## SUPPLIED ENTRIES

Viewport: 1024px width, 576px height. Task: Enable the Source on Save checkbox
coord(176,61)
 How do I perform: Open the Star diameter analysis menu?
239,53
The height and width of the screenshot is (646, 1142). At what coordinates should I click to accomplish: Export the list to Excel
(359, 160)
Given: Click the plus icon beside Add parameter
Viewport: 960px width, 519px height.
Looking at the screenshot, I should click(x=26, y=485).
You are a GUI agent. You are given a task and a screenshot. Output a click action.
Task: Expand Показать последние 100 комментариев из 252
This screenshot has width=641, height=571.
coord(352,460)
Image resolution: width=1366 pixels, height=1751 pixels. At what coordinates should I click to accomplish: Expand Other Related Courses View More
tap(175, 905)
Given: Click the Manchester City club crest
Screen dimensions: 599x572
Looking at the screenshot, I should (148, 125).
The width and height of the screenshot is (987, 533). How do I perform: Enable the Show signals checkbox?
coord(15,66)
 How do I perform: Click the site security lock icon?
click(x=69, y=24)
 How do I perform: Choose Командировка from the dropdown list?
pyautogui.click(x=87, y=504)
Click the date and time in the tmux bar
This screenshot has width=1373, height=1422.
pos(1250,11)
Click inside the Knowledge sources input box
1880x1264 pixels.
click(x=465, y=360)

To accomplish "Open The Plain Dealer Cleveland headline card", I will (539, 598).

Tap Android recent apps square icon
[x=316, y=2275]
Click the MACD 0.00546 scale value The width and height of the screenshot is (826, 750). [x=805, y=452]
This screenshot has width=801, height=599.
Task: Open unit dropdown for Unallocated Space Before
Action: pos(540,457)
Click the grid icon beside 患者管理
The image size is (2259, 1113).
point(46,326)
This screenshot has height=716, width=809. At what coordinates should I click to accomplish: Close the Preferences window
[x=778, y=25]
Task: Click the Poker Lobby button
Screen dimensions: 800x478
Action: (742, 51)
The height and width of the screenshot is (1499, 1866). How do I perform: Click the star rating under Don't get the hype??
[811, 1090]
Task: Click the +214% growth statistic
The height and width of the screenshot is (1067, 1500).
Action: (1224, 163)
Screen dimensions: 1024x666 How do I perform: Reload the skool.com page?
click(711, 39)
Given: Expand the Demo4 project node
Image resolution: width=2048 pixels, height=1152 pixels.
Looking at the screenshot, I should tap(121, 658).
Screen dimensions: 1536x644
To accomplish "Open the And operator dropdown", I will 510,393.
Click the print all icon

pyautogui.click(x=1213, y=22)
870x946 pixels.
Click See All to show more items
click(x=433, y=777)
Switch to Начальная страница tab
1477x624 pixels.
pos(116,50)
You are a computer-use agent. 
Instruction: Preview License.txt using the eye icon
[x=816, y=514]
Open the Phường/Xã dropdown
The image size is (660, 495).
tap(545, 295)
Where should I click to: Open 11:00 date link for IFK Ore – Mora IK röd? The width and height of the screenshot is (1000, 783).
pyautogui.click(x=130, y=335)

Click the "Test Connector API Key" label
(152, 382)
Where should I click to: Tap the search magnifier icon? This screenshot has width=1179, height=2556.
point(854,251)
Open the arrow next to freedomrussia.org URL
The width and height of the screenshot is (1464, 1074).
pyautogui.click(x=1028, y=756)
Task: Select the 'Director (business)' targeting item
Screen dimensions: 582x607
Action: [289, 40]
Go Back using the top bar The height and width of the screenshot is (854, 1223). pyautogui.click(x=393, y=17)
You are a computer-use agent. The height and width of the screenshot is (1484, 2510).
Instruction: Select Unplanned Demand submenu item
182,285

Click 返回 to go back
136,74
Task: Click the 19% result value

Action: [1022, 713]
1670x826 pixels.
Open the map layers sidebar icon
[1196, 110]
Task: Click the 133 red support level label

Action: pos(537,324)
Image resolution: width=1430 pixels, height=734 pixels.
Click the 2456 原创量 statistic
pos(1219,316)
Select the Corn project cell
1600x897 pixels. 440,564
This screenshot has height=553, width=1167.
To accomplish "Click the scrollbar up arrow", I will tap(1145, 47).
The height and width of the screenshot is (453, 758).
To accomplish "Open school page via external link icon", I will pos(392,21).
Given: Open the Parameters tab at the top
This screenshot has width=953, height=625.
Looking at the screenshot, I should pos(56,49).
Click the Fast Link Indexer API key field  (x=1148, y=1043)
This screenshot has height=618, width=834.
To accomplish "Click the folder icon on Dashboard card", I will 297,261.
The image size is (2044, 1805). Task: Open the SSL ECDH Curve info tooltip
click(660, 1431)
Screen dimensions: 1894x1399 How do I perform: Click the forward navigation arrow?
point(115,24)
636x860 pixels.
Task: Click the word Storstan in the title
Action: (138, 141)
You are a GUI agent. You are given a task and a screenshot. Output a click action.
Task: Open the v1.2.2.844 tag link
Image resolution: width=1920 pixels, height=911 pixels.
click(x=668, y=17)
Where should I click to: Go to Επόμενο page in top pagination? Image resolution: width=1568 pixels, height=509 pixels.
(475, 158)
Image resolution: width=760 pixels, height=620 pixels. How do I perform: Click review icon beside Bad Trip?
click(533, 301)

## SET PROBLEM
Copy out the whole listing above again, switching every "How do I perform" to "How can I do" and changing nothing else.

## COMPLETED EXERCISE
Viewport: 1024px width, 576px height. Task: Enable the Source on Save checkbox
coord(176,61)
 How can I do: Open the Star diameter analysis menu?
239,53
The height and width of the screenshot is (646, 1142). At what coordinates should I click to accomplish: Export the list to Excel
(359, 160)
Given: Click the plus icon beside Add parameter
Viewport: 960px width, 519px height.
Looking at the screenshot, I should click(x=26, y=485).
You are a GUI agent. You are given a task and a screenshot. Output a click action.
Task: Expand Показать последние 100 комментариев из 252
This screenshot has width=641, height=571.
coord(352,460)
Image resolution: width=1366 pixels, height=1751 pixels. At what coordinates should I click to accomplish: Expand Other Related Courses View More
tap(175, 905)
Given: Click the Manchester City club crest
Screen dimensions: 599x572
Looking at the screenshot, I should (148, 125).
The width and height of the screenshot is (987, 533). How can I do: Enable the Show signals checkbox?
coord(15,66)
 How can I do: Click the site security lock icon?
click(x=69, y=24)
 How can I do: Choose Командировка from the dropdown list?
pyautogui.click(x=87, y=504)
Click the date and time in the tmux bar
This screenshot has width=1373, height=1422.
pos(1250,11)
Click inside the Knowledge sources input box
1880x1264 pixels.
click(x=465, y=360)

To accomplish "Open The Plain Dealer Cleveland headline card", I will (539, 598).

Tap Android recent apps square icon
[x=316, y=2275]
Click the MACD 0.00546 scale value The width and height of the screenshot is (826, 750). [x=805, y=452]
This screenshot has width=801, height=599.
Task: Open unit dropdown for Unallocated Space Before
Action: pos(540,457)
Click the grid icon beside 患者管理
The image size is (2259, 1113).
point(46,326)
This screenshot has height=716, width=809. At what coordinates should I click to accomplish: Close the Preferences window
[x=778, y=25]
Task: Click the Poker Lobby button
Screen dimensions: 800x478
Action: (742, 51)
The height and width of the screenshot is (1499, 1866). How can I do: Click the star rating under Don't get the hype??
[811, 1090]
Task: Click the +214% growth statistic
The height and width of the screenshot is (1067, 1500).
Action: (1224, 163)
Screen dimensions: 1024x666 How can I do: Reload the skool.com page?
click(711, 39)
Given: Expand the Demo4 project node
Image resolution: width=2048 pixels, height=1152 pixels.
Looking at the screenshot, I should tap(121, 658).
Screen dimensions: 1536x644
To accomplish "Open the And operator dropdown", I will 510,393.
Click the print all icon

pyautogui.click(x=1213, y=22)
870x946 pixels.
Click See All to show more items
click(x=433, y=777)
Switch to Начальная страница tab
1477x624 pixels.
pos(116,50)
You are a computer-use agent. 
Instruction: Preview License.txt using the eye icon
[x=816, y=514]
Open the Phường/Xã dropdown
The image size is (660, 495).
tap(545, 295)
Where should I click to: Open 11:00 date link for IFK Ore – Mora IK röd? The width and height of the screenshot is (1000, 783).
pyautogui.click(x=130, y=335)

Click the "Test Connector API Key" label
(152, 382)
Where should I click to: Tap the search magnifier icon? This screenshot has width=1179, height=2556.
point(854,251)
Open the arrow next to freedomrussia.org URL
The width and height of the screenshot is (1464, 1074).
pyautogui.click(x=1028, y=756)
Task: Select the 'Director (business)' targeting item
Screen dimensions: 582x607
Action: [289, 40]
Go Back using the top bar The height and width of the screenshot is (854, 1223). pyautogui.click(x=393, y=17)
You are a computer-use agent. The height and width of the screenshot is (1484, 2510).
Instruction: Select Unplanned Demand submenu item
182,285

Click 返回 to go back
136,74
Task: Click the 19% result value

Action: [1022, 713]
1670x826 pixels.
Open the map layers sidebar icon
[1196, 110]
Task: Click the 133 red support level label

Action: pos(537,324)
Image resolution: width=1430 pixels, height=734 pixels.
Click the 2456 原创量 statistic
pos(1219,316)
Select the Corn project cell
1600x897 pixels. 440,564
This screenshot has height=553, width=1167.
To accomplish "Click the scrollbar up arrow", I will tap(1145, 47).
The height and width of the screenshot is (453, 758).
To accomplish "Open school page via external link icon", I will pos(392,21).
Given: Open the Parameters tab at the top
This screenshot has width=953, height=625.
Looking at the screenshot, I should pos(56,49).
Click the Fast Link Indexer API key field  (x=1148, y=1043)
This screenshot has height=618, width=834.
To accomplish "Click the folder icon on Dashboard card", I will 297,261.
The image size is (2044, 1805). Task: Open the SSL ECDH Curve info tooltip
click(660, 1431)
Screen dimensions: 1894x1399 How can I do: Click the forward navigation arrow?
point(115,24)
636x860 pixels.
Task: Click the word Storstan in the title
Action: (138, 141)
You are a GUI agent. You are given a task and a screenshot. Output a click action.
Task: Open the v1.2.2.844 tag link
Image resolution: width=1920 pixels, height=911 pixels.
click(x=668, y=17)
Where should I click to: Go to Επόμενο page in top pagination? Image resolution: width=1568 pixels, height=509 pixels.
(475, 158)
Image resolution: width=760 pixels, height=620 pixels. How can I do: Click review icon beside Bad Trip?
click(533, 301)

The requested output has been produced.